This Week in Sports Analytics: March 01, 2019
Published:
This Week in Sports Analytics:
StatSheetStuffer.com’s weekly roundup is here.
Baseball
A. Solomon Kurz walks through the classic Stein’s Paradox paper and how partial pooling of multilevel models help create better batting average estimates.
Basketball
Nathan Sandholtz and Jacob Mortensen introduce lineup points lost and lineup point lost contributions to measure efficiency in shot allocation in their Sloan paper titled “Chuckers: Measuring Lineup Shot Distribution Optimality Using Spatial Allocative Efficiency Models”.
Football
The NFL Big Data Bowl concluded on Wednesday and there was a lot of great work. I was particularly interested in the Expected Hypothetical Catch Probability model that Katherine Evans and Sameer Deshpande put together. Katherine has put together an explanation of the work in part 1 of a planned 4 part series.
Hockey
Prashanth Iyer put together an RShiny App to visualize RAPM data from Evolving Hockey.
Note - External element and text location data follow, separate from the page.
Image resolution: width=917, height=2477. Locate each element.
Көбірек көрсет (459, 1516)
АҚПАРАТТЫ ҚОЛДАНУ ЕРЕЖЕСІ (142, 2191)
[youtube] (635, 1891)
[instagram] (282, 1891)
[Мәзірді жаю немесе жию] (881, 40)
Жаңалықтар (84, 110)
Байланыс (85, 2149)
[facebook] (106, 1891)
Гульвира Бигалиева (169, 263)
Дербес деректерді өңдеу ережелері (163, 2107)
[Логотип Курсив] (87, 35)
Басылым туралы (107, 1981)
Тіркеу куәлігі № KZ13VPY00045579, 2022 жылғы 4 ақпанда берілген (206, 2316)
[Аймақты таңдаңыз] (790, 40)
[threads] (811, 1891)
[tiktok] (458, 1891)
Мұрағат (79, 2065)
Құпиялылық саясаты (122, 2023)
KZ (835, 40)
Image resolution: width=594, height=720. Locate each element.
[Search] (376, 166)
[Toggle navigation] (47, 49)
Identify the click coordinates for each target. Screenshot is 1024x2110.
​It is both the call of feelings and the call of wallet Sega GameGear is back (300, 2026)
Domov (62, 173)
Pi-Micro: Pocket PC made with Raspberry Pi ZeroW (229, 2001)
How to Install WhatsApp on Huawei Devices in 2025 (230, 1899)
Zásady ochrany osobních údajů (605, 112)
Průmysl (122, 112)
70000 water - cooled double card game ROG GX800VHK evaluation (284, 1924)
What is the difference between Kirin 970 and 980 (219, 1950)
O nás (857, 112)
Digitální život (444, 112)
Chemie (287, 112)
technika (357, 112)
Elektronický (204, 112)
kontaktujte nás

While baseball has had WAR for over a decade, it is fun to see other sports work on developing their own public versions.
Soccer
Javier Fernandez, Luke Bornn, and Dan Cervone “Decompose the Immeasurable Sport” by constructing a model that quantifies the expected value of any soccer possession at a frame-by-frame level. Luke Bornn and his lab have consistently put out great work at the Sloan Analytics Conference and he put together a twitter thread on all 11 papers over the last 5 years.
Other
Richard McElreath’s Statistical Rethinking is a must read for anyone looking to learn Bayesian statistics. He recently finished posting his 2019 course lectures here.